Meister: Coronakrise fördert gesellschaftlichen Wandel - Landesbischof hält "Systemrelevanz" für Unwort des Jahres
Die Coronakrise beschleunigt nach Ansicht des hannoverschen Landesbischofs Ralf Meister den Wandel - gesellschaftlich und auch innerhalb der Kirche. Mit Blick auf die Zukunft müsse deshalb selbstkritisch der bisherige Weg hinterfragt werden.

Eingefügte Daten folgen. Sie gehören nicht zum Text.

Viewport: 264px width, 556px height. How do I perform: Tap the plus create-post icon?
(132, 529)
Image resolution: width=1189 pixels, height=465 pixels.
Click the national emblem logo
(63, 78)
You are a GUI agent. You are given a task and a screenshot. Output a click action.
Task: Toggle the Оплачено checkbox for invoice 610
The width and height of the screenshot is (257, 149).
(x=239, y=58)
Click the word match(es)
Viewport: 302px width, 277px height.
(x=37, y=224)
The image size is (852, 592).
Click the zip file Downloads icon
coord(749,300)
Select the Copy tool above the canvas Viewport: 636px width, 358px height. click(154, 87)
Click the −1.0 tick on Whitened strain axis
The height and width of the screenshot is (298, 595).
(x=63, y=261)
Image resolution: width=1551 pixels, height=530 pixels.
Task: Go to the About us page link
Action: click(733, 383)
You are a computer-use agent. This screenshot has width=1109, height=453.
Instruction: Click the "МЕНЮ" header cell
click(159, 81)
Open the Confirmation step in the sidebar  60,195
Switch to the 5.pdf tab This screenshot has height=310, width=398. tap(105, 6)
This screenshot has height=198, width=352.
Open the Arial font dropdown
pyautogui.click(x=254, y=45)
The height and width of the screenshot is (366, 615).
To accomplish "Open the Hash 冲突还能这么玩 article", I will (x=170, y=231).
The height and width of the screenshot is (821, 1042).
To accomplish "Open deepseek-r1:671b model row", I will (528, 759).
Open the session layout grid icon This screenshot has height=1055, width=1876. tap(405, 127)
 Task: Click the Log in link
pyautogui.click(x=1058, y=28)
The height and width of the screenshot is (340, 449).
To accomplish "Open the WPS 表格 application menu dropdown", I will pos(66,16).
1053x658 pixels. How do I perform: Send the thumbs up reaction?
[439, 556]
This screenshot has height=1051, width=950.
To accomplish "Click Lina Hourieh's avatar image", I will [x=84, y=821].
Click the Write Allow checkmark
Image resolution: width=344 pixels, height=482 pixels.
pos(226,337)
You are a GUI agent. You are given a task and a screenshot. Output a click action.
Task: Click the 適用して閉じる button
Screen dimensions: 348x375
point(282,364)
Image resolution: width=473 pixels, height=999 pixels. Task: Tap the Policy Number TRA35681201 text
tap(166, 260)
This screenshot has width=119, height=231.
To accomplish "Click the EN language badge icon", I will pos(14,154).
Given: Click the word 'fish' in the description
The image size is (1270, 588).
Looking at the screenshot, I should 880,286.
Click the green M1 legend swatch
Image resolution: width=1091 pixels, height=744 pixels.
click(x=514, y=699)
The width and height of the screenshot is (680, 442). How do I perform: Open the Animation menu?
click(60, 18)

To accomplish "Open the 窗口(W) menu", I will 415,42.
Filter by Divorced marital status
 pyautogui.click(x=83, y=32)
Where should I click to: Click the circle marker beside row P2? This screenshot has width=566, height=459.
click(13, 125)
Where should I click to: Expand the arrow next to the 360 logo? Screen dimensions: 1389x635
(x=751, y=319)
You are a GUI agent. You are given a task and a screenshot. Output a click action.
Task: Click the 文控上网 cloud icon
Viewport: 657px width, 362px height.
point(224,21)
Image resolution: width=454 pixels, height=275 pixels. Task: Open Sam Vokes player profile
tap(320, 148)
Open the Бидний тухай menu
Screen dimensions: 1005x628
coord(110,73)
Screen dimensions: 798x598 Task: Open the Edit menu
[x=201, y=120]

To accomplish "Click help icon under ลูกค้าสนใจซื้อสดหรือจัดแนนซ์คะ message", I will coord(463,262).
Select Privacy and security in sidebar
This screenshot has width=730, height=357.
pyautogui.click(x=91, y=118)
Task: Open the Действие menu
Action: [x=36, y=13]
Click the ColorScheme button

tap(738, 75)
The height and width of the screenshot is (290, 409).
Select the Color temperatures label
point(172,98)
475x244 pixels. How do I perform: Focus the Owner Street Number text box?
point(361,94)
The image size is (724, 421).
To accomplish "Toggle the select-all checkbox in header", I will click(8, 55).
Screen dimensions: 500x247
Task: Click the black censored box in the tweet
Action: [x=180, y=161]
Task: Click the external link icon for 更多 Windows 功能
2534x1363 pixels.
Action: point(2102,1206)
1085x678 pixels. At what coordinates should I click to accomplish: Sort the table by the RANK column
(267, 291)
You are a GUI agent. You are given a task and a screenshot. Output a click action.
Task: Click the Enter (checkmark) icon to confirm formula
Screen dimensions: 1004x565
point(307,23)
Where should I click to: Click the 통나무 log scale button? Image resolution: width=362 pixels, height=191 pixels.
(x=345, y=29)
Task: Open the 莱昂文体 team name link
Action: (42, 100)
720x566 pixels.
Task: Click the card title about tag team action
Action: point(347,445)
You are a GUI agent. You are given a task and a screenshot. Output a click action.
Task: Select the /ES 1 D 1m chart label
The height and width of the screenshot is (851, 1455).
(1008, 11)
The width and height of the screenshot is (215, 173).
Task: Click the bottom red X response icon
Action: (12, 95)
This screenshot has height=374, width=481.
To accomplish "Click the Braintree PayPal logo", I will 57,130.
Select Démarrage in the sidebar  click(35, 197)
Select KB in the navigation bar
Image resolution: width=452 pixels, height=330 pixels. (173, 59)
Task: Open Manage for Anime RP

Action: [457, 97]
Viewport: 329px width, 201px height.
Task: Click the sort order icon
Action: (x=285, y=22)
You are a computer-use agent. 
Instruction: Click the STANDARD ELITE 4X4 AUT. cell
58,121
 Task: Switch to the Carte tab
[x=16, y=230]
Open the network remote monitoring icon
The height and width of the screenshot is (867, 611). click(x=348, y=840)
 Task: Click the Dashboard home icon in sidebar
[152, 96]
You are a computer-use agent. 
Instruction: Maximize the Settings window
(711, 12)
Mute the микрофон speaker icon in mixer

Hannover (epd). Die Coronakrise befördert nach Ansicht des hannoverschen Landesbischofs Ralf Meister den gesellschaftlichen Wandel. "Viele Dinge, die uns schon länger ein Unwohlsein verursachten, schauen wir jetzt klarer an", sagte der evangelische Bischof am Donnerstag in Hannover in seinem Bericht vor der erstmals rein digital tagenden Landessynode. "Manche Dinge, von denen wir dachten, die bräuchten noch Zeit bis zum Wandel, entschwinden jetzt rasant, wie beispielsweise die absurde Vielfliegerei." Mit Blick auf die Zukunft müsse deshalb selbstkritisch der bisherige Weg hinterfragt werden.
Auch die Kirche müsse und werde sich verändern, sagte der Bischof vor dem Kirchenparlament. Dazu habe die hannoversche Landeskirche einen Zukunftsprozess gestartet. "Vielleicht hilft uns dabei sogar die Corona-Pandemie, weil sie uns schmerzhaft zeigt, in welchen Grenzen wir agieren und welche Möglichkeiten bisher noch nicht ausreichend genutzt wurden."
In der politischen Hierarchie belege derzeit die Gesundheit den Spitzenplatz, dicht gefolgt von Wirtschaft und Bildung, sagte der Bischof. Der Schutz der Bevölkerung und die Sorge um die besonders verletzlichen Menschen seien notwendig und richtig. Dennoch dürften andere Bereiche dabei nicht aus dem Blick geraten, darunter auch die existenziellen religiösen Fragen.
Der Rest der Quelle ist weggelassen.